LAGOS, June 10 – The International Monetary Fund (IMF) has warned that Nigeria’s plan to raise up to $5 billion through a derivatives-based financing agreement could expose the country to transparency and debt management risks.
Speaking to journalists, IMF Resident Representative for Nigeria Christian Ebeke said transactions structured through total return swaps and similar instruments are often complex and lack the transparency associated with conventional sovereign borrowing.
“Our view is that transactions in these types of structures carry risks. Usually they are opaque, so the terms are not always very transparent when we review these instruments across countries,” Ebeke said.
The financing arrangement, approved by Nigeria’s Senate in April, involves a proposed agreement with First Abu Dhabi Bank and could raise as much as $5 billion for the government.
Nigeria intends to use proceeds from the transaction to refinance costly existing debt obligations and support infrastructure development projects.
The deal would place Nigeria among a growing number of African countries, including Senegal and Angola, that have recently explored alternative financing structures to access international capital.
However, the IMF suggested that Nigeria may have more transparent funding alternatives available, including issuing Eurobonds or accessing concessional financing where possible.
The warning comes as the Fund released its latest Article IV assessment of Nigeria’s economy, which broadly praised the government’s reform efforts since 2023.
According to the IMF, policy measures implemented under President Bola Ahmed Tinubu, including fuel subsidy removal, exchange-rate liberalization and tighter monetary policy, have strengthened macroeconomic stability and improved investor confidence.
The Fund noted that the reforms have helped rebuild economic buffers, improve policy credibility and restore access to international capital markets.
Nigeria’s foreign exchange reforms have also contributed to stronger reserve accumulation, with the country’s gross reserves reaching approximately $50 billion, their highest level in 17 years according to the Central Bank of Nigeria.
Despite these improvements, the IMF cautioned that the benefits of the reforms have not yet translated into meaningful improvements in living standards for many Nigerians.
The institution highlighted rising social pressures, noting that poverty remains elevated while millions continue to face food insecurity.
According to the IMF, these challenges underscore a widening gap between improving macroeconomic indicators and household welfare outcomes.
The Fund also warned against excessive reliance on portfolio investment inflows, which can be highly sensitive to shifts in global financial conditions.
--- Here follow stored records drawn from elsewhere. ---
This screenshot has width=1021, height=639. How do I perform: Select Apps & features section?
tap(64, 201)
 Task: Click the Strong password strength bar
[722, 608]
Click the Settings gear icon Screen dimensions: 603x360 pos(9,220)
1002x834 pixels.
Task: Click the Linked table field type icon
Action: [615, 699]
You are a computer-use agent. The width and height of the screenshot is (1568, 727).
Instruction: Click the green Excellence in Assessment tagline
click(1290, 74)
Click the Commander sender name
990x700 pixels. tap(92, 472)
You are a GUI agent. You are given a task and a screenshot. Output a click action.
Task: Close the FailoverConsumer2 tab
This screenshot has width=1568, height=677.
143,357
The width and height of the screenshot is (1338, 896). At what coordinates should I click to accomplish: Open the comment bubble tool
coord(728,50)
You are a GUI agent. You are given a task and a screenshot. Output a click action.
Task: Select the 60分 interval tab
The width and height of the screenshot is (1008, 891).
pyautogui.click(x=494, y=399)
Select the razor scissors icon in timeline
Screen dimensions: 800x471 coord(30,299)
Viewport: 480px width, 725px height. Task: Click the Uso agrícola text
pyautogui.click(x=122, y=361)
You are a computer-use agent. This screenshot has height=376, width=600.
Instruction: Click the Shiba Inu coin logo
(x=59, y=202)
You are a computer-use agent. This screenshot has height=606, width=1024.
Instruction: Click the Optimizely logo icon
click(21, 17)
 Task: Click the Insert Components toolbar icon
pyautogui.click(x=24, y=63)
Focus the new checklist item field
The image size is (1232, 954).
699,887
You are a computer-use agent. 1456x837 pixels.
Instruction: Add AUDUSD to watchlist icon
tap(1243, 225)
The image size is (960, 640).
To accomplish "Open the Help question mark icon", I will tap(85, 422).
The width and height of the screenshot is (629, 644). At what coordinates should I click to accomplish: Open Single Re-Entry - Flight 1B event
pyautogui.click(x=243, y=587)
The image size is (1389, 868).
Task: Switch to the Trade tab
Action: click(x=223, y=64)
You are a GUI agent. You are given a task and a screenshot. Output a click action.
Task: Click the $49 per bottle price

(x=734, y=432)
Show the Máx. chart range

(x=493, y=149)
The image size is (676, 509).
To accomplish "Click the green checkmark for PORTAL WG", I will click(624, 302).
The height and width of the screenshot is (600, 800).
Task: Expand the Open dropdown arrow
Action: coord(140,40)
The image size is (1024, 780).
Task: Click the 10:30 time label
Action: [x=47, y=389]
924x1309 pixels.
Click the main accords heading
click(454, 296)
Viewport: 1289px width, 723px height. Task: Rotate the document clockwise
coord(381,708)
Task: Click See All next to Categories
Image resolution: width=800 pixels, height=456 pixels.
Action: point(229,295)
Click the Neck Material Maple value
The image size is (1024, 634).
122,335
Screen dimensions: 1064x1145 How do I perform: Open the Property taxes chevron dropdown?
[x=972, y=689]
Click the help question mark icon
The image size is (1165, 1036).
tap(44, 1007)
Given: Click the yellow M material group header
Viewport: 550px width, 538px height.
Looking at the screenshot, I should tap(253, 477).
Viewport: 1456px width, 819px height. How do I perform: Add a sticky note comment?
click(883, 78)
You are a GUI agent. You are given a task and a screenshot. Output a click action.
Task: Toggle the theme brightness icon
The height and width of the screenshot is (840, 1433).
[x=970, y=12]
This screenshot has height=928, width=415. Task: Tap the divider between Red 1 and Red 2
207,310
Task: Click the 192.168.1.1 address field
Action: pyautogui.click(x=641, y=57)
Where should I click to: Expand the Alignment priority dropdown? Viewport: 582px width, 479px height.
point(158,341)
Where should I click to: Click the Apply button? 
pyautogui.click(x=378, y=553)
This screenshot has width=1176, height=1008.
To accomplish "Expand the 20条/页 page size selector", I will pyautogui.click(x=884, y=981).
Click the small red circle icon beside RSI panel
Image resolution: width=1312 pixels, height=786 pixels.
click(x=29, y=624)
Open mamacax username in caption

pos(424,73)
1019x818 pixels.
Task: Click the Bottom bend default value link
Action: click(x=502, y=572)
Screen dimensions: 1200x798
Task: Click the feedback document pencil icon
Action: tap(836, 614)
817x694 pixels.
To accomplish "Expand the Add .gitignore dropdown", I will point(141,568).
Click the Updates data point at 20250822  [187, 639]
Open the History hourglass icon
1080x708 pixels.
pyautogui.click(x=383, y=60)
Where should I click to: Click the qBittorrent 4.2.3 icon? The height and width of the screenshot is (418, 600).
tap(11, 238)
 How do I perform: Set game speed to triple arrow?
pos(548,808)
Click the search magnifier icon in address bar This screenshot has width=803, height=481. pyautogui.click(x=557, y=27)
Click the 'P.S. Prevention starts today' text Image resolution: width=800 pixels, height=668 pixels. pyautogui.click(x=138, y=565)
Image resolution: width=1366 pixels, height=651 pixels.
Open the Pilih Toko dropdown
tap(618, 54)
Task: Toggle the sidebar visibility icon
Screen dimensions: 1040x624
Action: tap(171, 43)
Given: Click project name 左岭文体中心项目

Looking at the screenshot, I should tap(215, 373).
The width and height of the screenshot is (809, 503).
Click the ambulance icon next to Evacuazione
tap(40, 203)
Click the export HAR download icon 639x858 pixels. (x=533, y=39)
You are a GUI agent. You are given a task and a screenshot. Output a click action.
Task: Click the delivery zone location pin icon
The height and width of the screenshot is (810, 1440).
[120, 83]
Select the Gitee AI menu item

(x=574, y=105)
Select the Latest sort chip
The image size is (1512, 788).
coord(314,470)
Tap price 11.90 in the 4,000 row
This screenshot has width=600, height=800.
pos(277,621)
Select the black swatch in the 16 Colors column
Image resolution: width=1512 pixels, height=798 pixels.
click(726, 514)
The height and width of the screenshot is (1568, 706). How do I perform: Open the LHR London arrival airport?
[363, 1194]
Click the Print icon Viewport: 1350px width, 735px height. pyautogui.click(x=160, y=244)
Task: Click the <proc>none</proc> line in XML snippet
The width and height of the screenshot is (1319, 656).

Instead, it encouraged Nigeria to focus on attracting more stable long-term capital, particularly foreign direct investment, to support sustainable economic growth and reduce external financing vulnerabilities.
As authorities continue to pursue fiscal and economic reforms, the debate over the proposed $5 billion financing arrangement highlights the broader challenge facing many African economies: balancing immediate funding needs with long-term debt sustainability and transparency.